Dataset rows:
'''

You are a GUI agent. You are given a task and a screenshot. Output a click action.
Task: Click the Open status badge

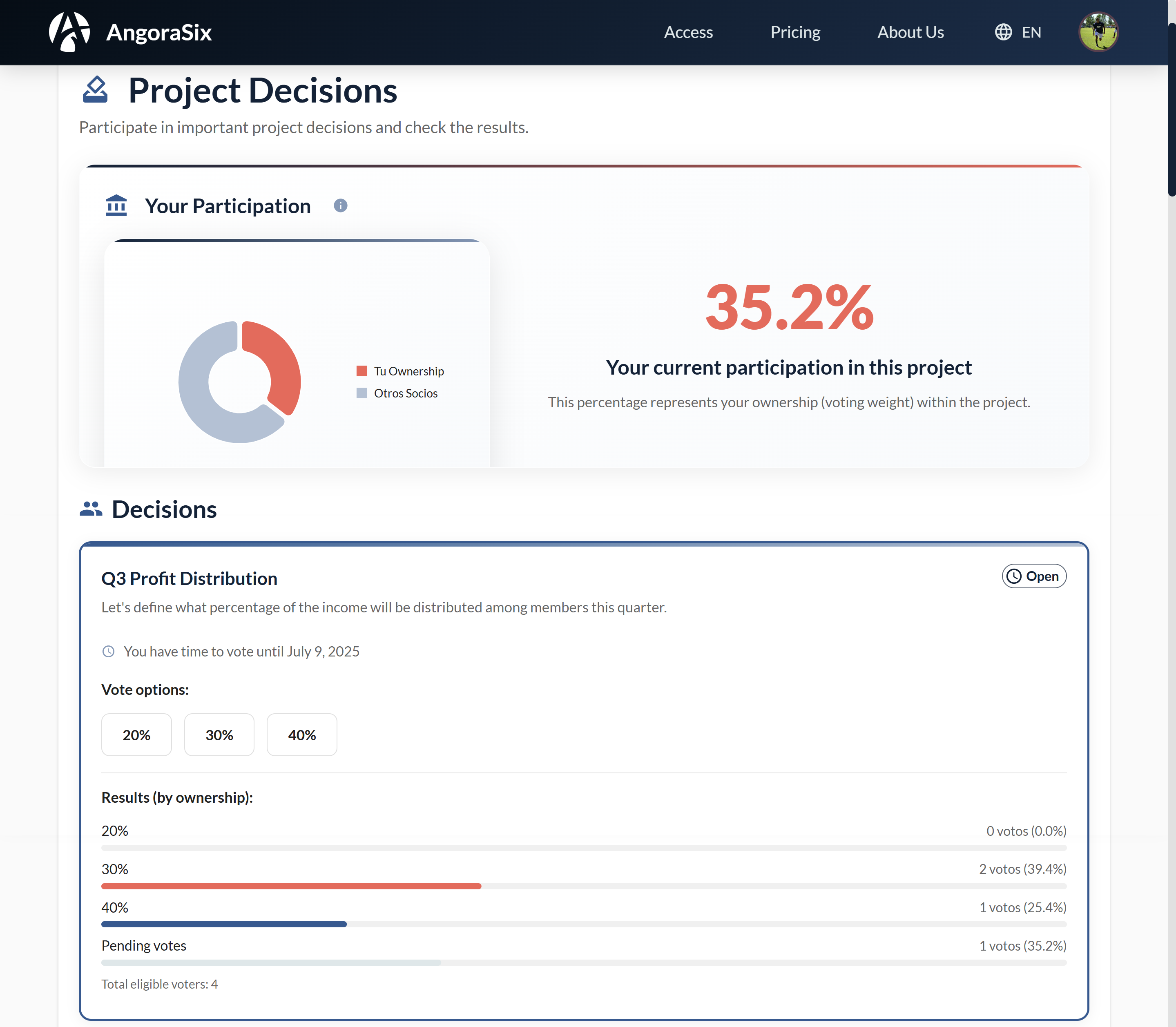click(1033, 576)
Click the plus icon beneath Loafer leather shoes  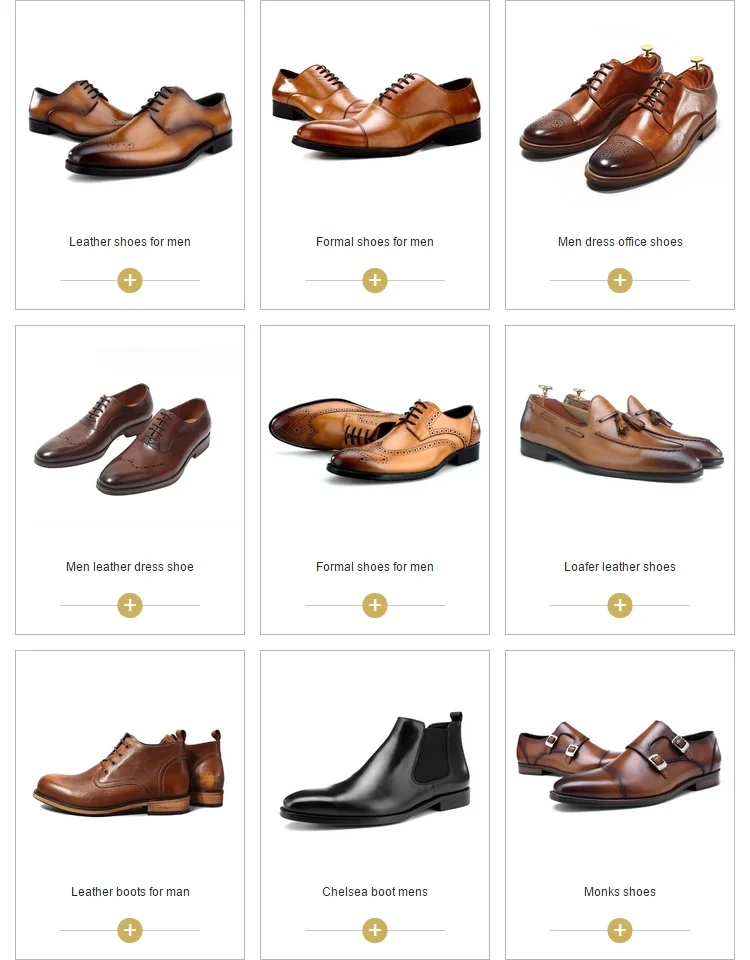(620, 605)
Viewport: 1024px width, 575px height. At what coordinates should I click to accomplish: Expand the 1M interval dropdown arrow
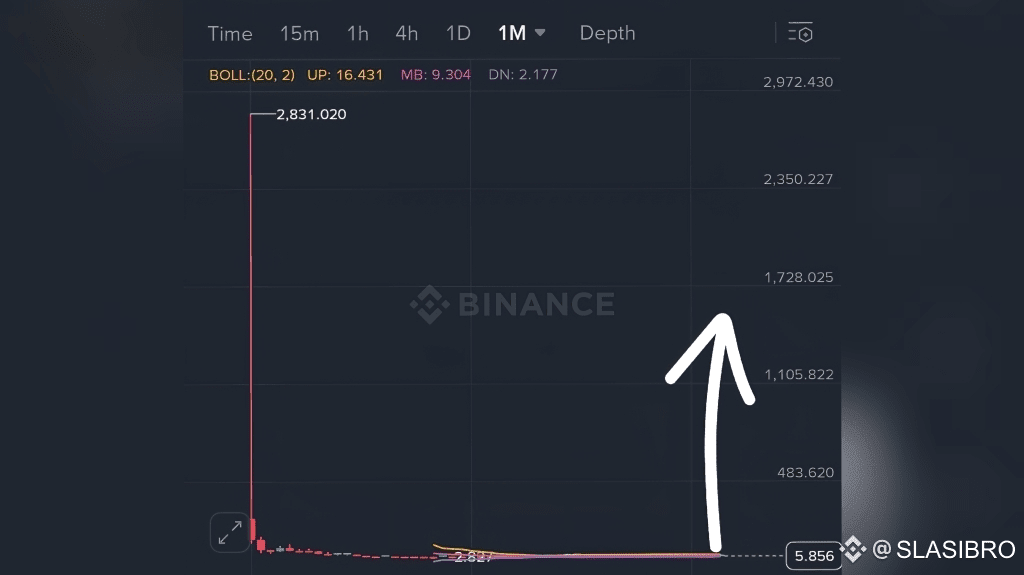point(540,33)
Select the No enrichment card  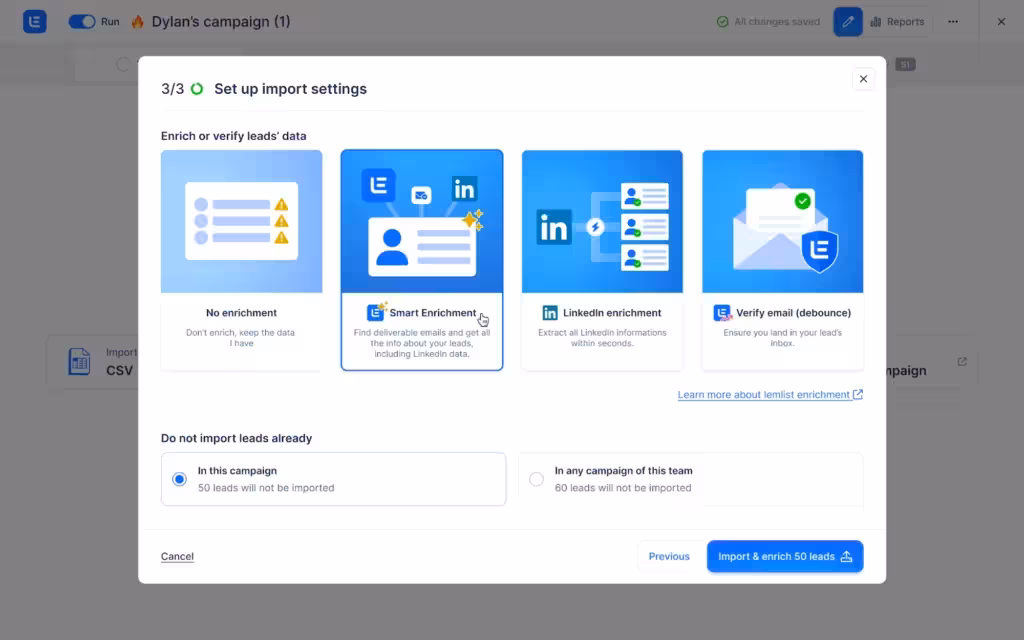[241, 260]
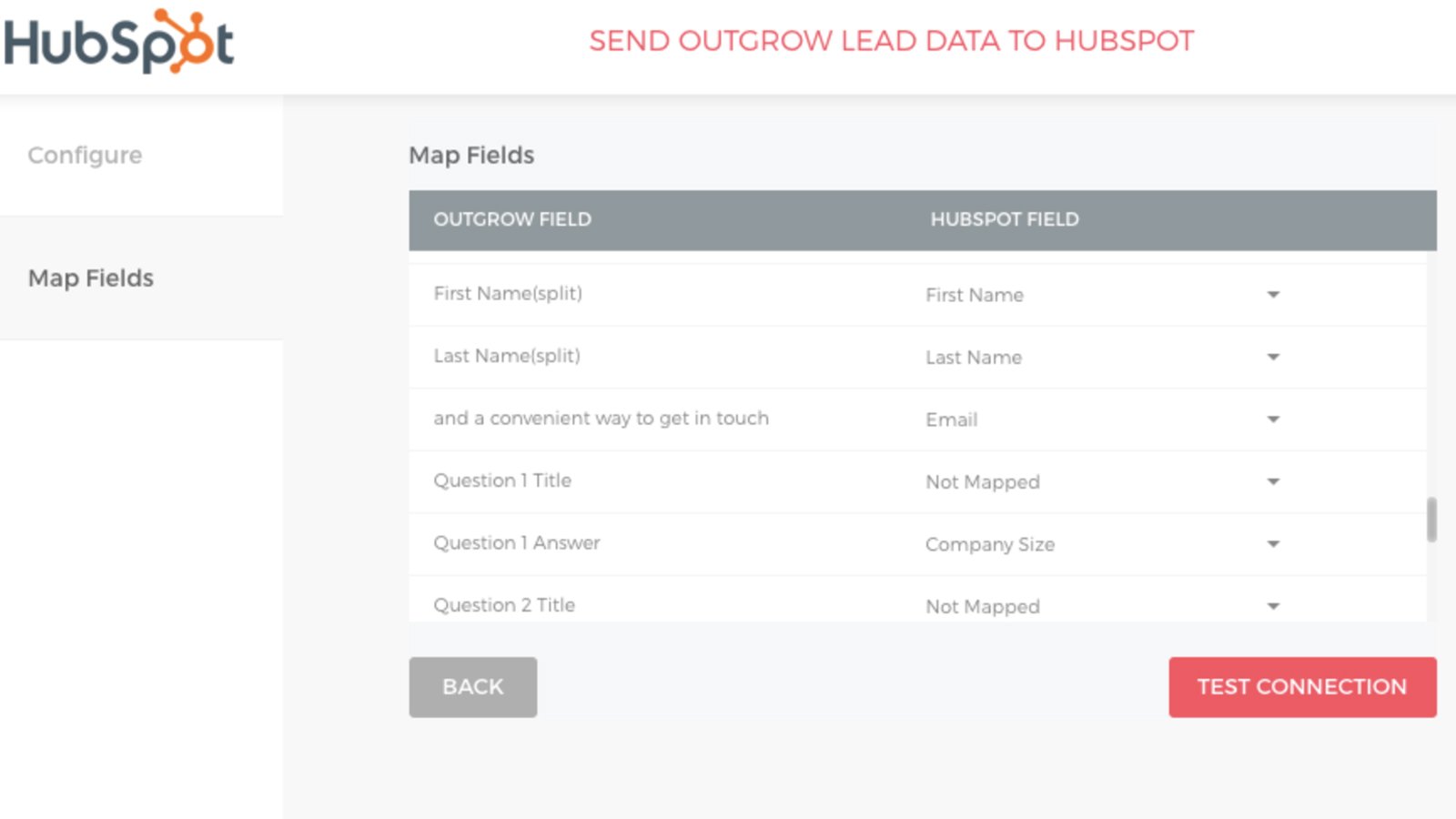Open the First Name mapping dropdown

pyautogui.click(x=1272, y=295)
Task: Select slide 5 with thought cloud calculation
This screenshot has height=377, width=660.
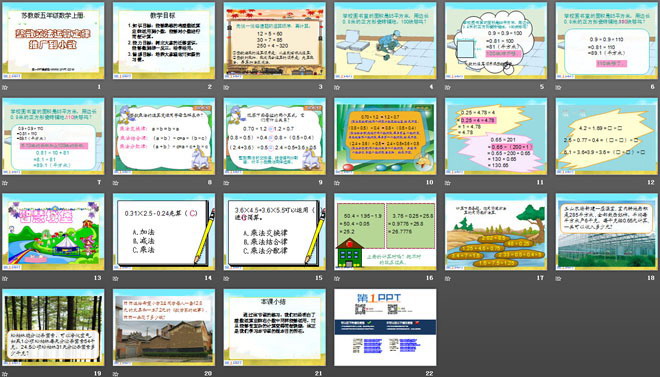Action: pyautogui.click(x=496, y=41)
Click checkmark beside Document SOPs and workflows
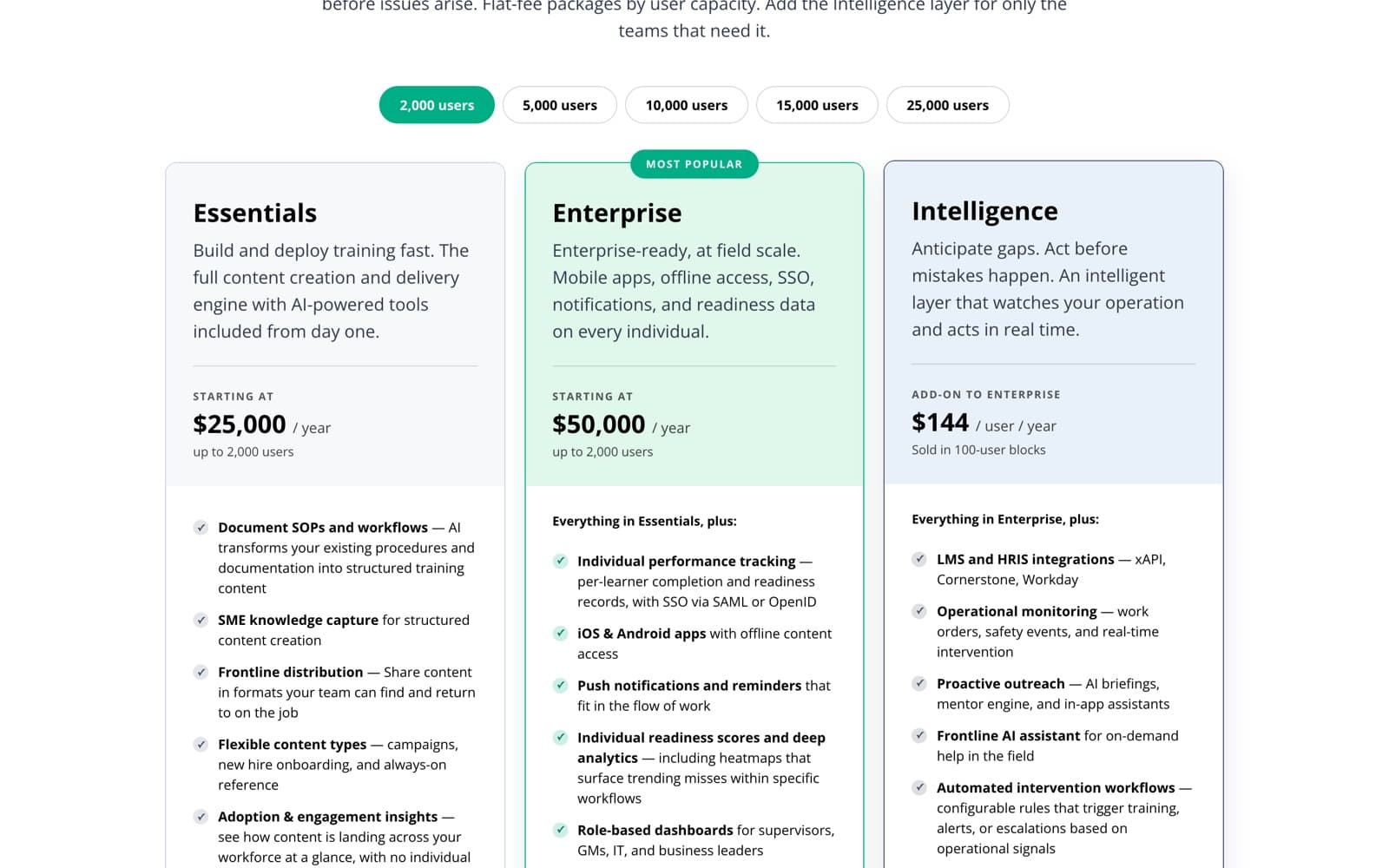The width and height of the screenshot is (1389, 868). coord(201,528)
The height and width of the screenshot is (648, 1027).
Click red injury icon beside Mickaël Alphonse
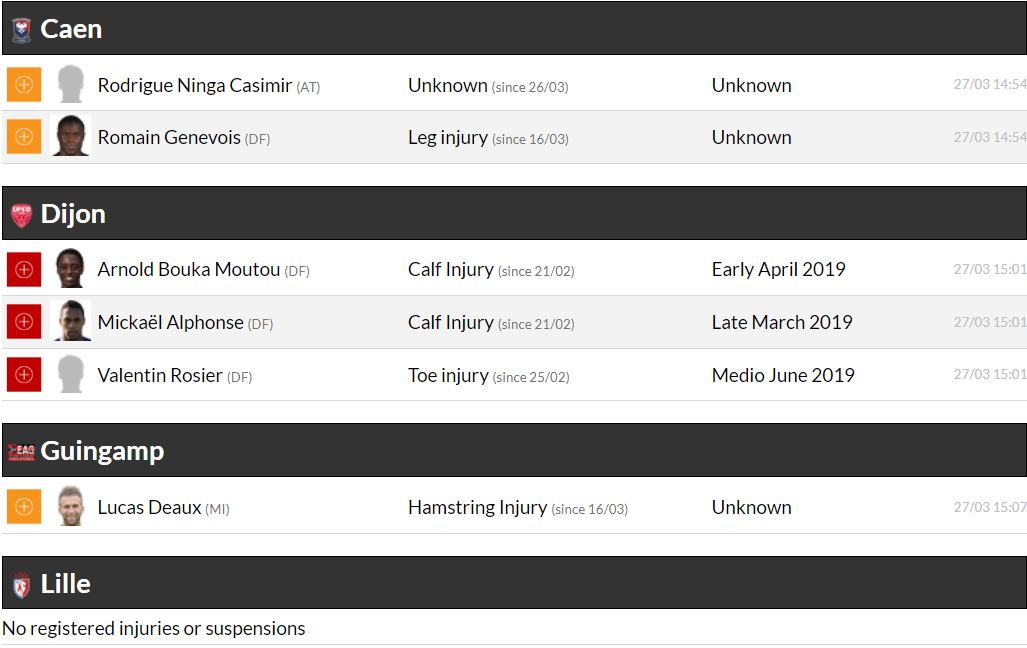(x=24, y=322)
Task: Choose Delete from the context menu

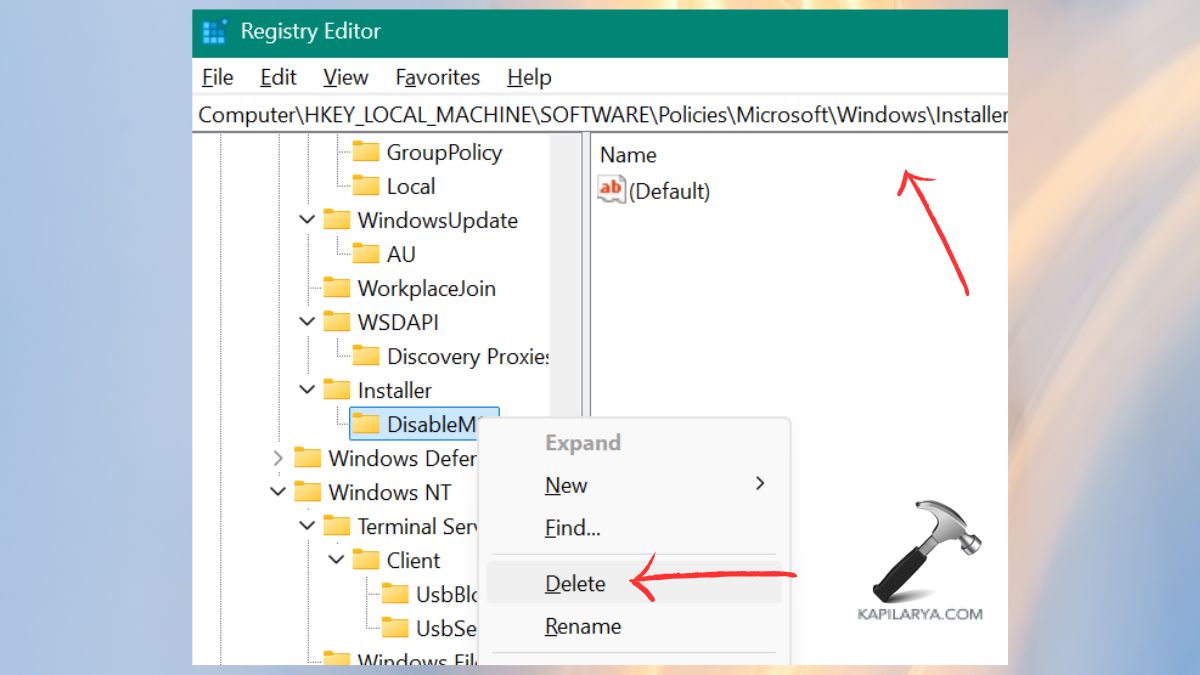Action: point(576,583)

'''

Set exercise: Return, character for character, every line from the one containing "Task: Select slide" down through the last line of the rows, leaving out the pictures.

Answer below:
Task: Select slide 5 with thought cloud calculation
This screenshot has height=377, width=660.
Action: pyautogui.click(x=496, y=41)
Click checkmark beside Document SOPs and workflows
The width and height of the screenshot is (1389, 868). coord(201,528)
The height and width of the screenshot is (648, 1027).
Click red injury icon beside Mickaël Alphonse
(x=24, y=322)
Task: Choose Delete from the context menu

Action: point(576,583)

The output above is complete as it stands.